Document section START

In terms of cost, I already answered the question. For the next 18 months, we are focused on executing CHF2.1 billion of net savings. Despite all the challenges that we are facing, I think this is the best way, really, to create value for shareholders without compromising on quality of services to clients; without compromising on control functions; and without compromising, most importantly as well, I would say, on our ability to invest in the future.
Because, clearly, we are in an industry that is still facing a lot of challenges coming from the past and today's environment. But we are also in an industry that has to compete with the future and with people who have more agile situations to compete and, therefore, we cannot stop investing. That would be very dangerous for the franchise. So, really, balancing growth and cost savings will be, regardless of market conditions, a priority for us.
Yes, in terms of your question on DTAs, we have previously indicated, of course, and, as you pointed out, we will review our DTA during our three-year planning process. As we go through that planning process, just as Sergio outlined, we will look at the beta factors and we will look at a forward view on those beta factors. And that will be incorporated into our three-year trajectory for our revenue and our performance across each of our legal entities.
Clearly, the most sensitive and what will drive any DTA action is our US entities and principally our intermediate holding company that just went live on July 1. And I won't speculate on what the impact will be, because we really actually have to get into the detail. And it is quite a technical and a detailed exercise before we come up with the implications for DTA overall.
Also, I'll just remind you, as I indicated during my speech, there also is a smaller DTA bill that we have in the UK and also in Switzerland. And as I highlighted, we do expect to see an impairment in our UK DTA, as a consequence of the expectation of this law to reduce the percentage of profits available for NOLs to go into effect. So that would result in about CHF110 million impairment.

Document section END
Data provided START

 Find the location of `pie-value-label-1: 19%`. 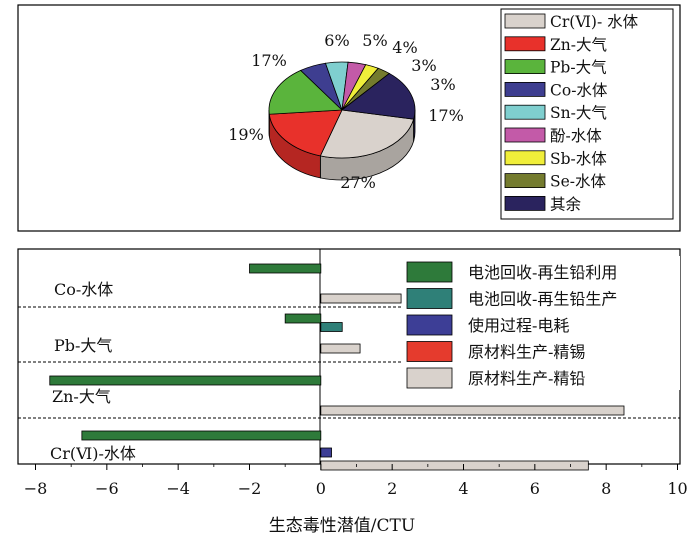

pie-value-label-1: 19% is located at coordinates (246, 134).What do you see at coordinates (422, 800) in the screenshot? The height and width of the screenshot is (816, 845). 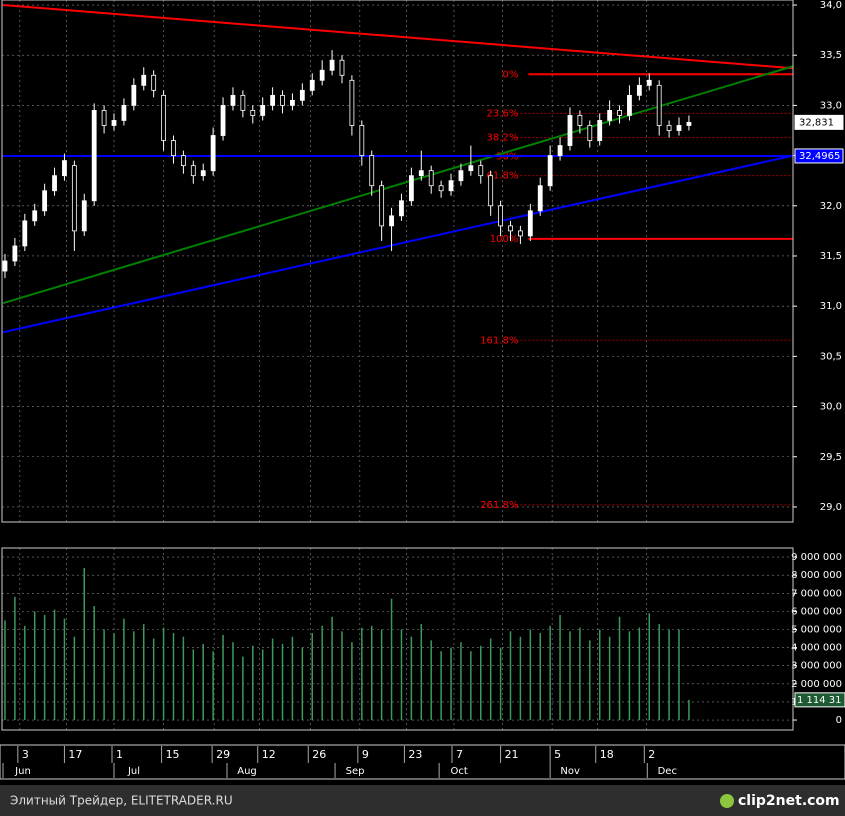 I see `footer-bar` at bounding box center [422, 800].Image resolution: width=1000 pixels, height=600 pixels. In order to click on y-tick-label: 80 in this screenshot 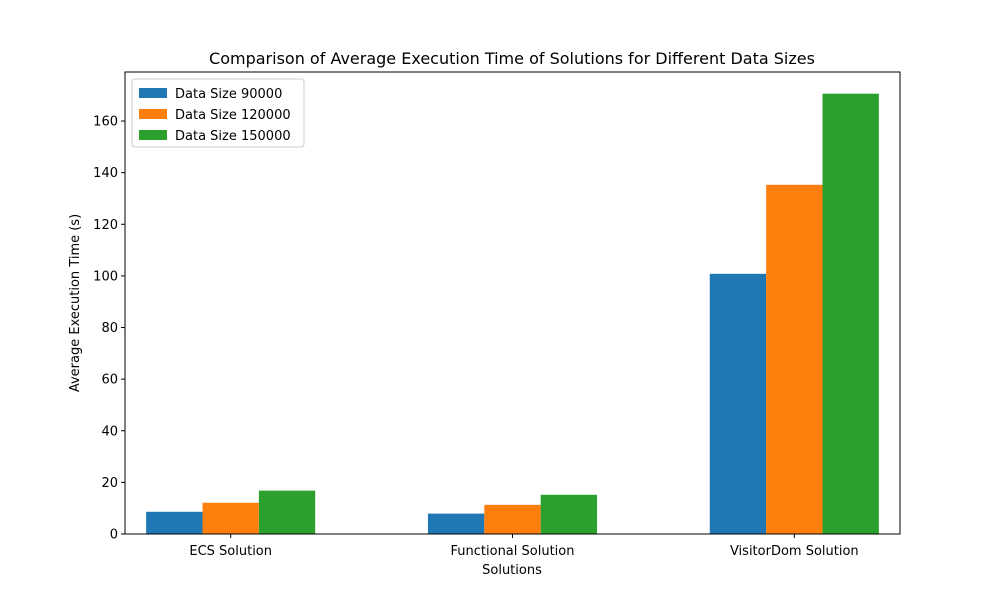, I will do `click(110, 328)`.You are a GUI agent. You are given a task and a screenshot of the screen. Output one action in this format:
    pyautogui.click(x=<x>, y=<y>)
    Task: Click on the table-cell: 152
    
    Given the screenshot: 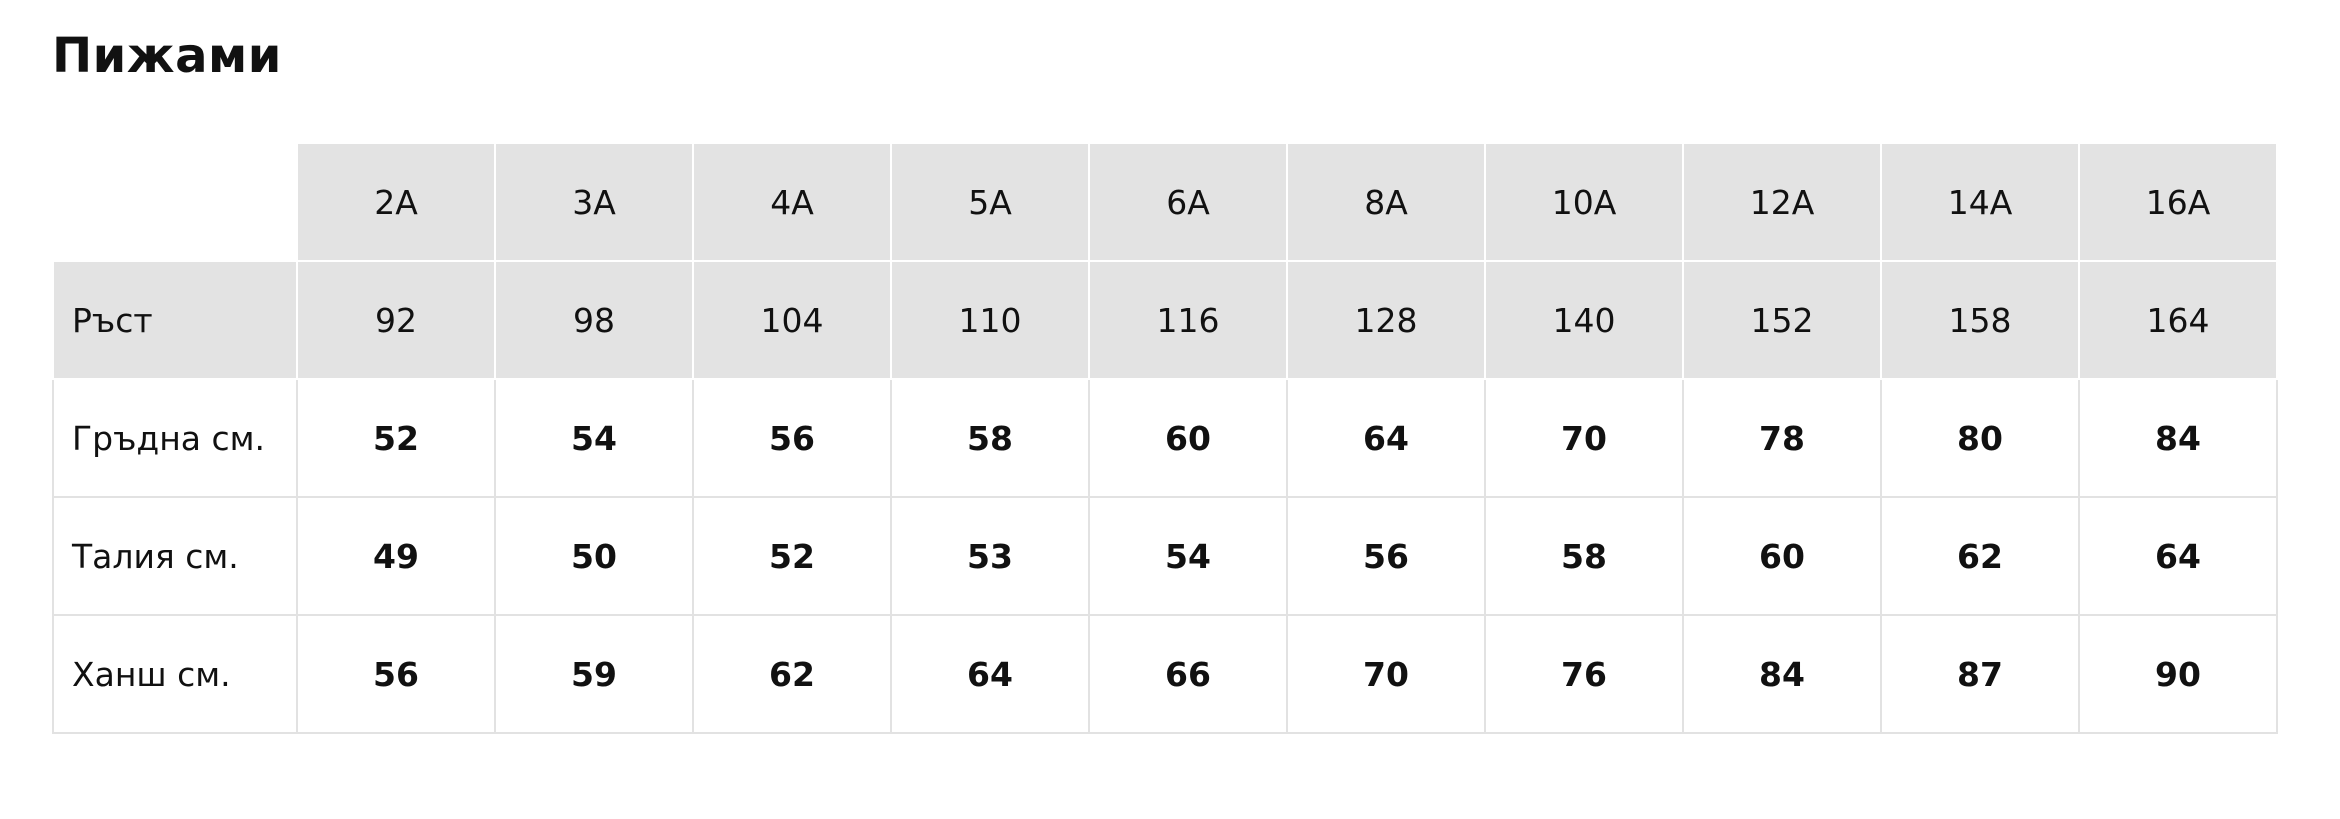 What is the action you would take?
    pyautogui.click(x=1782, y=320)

Data provided END

Activities =>
(1) Decide whether each statement agrees with the remarks on costs and DTAs, answering yes or no and quoting the deciding words: (a) The CHF2.1 billion of net savings is to be executed over the next 18 months. (b) The speaker gives an estimate of the DTA impact from the US entities. (c) An impairment is expected in the Swiss DTA.
(2) Go on with the remarks on costs and DTAs, picking up after the sentence about the CHF110 million impairment.

Task-by-task outputs =>
(1)
(a) Yes: "For the next 18 months, we are focused on executing CHF2.1 billion of net savings."
(b) No: "And I won't speculate on what the impact will be, because we really actually have to get into the detail."
(c) No: "we do expect to see an impairment in our UK DTA"

(2)
Okay. But should we no longer consider the CHF500 million DTA guidance as valid, or does that still hold? And in terms of the broader cost planning, at what point in terms of, say, margin or revenue assumption, do you start to think perhaps, even though you've obviously got various growth assumptions, that actually maybe it's still in the better interest to take a bit more cost out, or just to take a bit more action on that side? Thank you.
In terms of the DTA, I won't provide any guidance. Next quarter we will have updated guidance on our DTA, because it would just be speculative. In terms of our costs, I think if you look forward we have CHF700 million of net cost reductions to deliver between now and the end of next year, and I think that's a fairly aggressive, robust program. And also, as we've previously indicated, beyond that the businesses will take any tactical actions that are prudent and appropriate.
Okay. Thank you.
The next question comes from Jeremy Sigee from Barclays. Please go ahead.
Good morning. Thank you. Just two questions please, related ones. I notice that in your Group ALM segment, the assets are down and the leverage ratio denominator is down for the first time after several quarters of growth, which I think is a welcome thing. But it's still your biggest business. It's still your biggest segment and biggest user of balance sheet in the Group, certainly in nominal terms. I just wanted to see if that change, quarter on quarter, is the beginning of a bigger shift? Is this a change in strategy that you're trying to run that on a leaner basis? And if so, how much further could that come down?
And my related question, really, is the same question on a Group level. You've had a lot of questions about cutting more costs in reaction to the weaker revenue outturn. And I just wondered, correspondingly, whether you were also looking at, or should be looking at balance sheet savings too, to mitigate that revenue weakness, including perhaps re-scoping your CHF250 billion/CHF950 billion RWA and leverage ratio-denominated targets for the medium term?
Yes, just on your first question, in terms of Group asset liability management, the primary activities in Group ALM are the risk management activities that they conduct on behalf of the Group and the business division. And what we guided during the last quarter was that we expect that the net result of those activities, that includes as well of course allocations back to the divisions reflecting the economics inherent in their ALM contributed balance sheet, to be negative CHF50 million a quarter.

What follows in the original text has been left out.